## Text shown
* start *
Today, we are going to continue our interpretation of the “Regulation on Several Issues concerning the Application of Law in Hearing Civil Disputes on Infringement against the Right to Network Dissemination of Information” (the “Network Interpretations”), basing on the review over the legislature on the right of information communication by networks in China:
Part II, Explanation of Network Interpretations
1. PSP users cannot claim to be free of liability on the basis of a personal use defense.
As provided in Article 22 of the Copyright Law: “For the purpose of private study, research or entertainment, to use a published work of another” will not be deemed infringement because it is considered a fair use of the copyrighted work. However, this article cannot regulate effectively those users who maliciously or wantonly distribute the copyrighted work on the Internet or otherwise. Therefore, it was considered unhelpful in sufficiently protecting the rights of affected copyright holders. Peer-to-Peer (“P2P”) software, like Emule and BitTorrent are not limited to private or individual use only. Although both protocols and software packages are able to download copyrighted works for private use, research, and enjoyment, they also facilitate copyright infringement by allowing end users to upload the copyrighted works to other users. Such use is no longer able to be considered individual use. For this reason Article 3 of the Network Interpretations currently stipulate that:
“to upload or place a work, performance, or radio and audio tape recording on a network by uploading it to a server enabling user sharing settings or using any document sharing software enabling the general public to download, browse or to otherwise acquire a copyrighted work through other methods at any given place or time shall be deemed copyright infringement,” and that shall be judged by the People’s Court to be infringement against network dissemination of information. With such regulations, a copyright holder now has specialized legislation capable of fighting against the use of P2P networks to share its copyright-protected works.
* end *
## Data supplied
* start *
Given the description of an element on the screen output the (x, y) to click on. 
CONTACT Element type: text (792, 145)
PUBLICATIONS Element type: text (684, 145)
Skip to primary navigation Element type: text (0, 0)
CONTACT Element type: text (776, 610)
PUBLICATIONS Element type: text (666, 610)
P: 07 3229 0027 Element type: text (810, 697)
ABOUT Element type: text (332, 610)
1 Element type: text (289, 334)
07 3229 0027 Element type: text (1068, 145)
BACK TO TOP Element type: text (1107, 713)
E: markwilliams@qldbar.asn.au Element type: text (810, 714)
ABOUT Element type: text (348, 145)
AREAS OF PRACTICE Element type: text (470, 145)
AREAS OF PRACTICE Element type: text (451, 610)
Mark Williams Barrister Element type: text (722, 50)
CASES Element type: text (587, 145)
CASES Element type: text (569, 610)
* end *
## Exercises
1. Reproduce the commentary on the Network Interpretations, starting at "Today, we are" and ending at "personal use defense.".
2. Which two P2P software programs does the commentary on the Network Interpretations name?
Rely solely on the commentary on the Network Interpretations.

## Task-by-task solutions
1.
Today, we are going to continue our interpretation of the “Regulation on Several Issues concerning the Application of Law in Hearing Civil Disputes on Infringement against the Right to Network Dissemination of Information” (the “Network Interpretations”), basing on the review over the legislature on the right of information communication by networks in China:
Part II, Explanation of Network Interpretations
1. PSP users cannot claim to be free of liability on the basis of a personal use defense.

2. Emule and BitTorrent.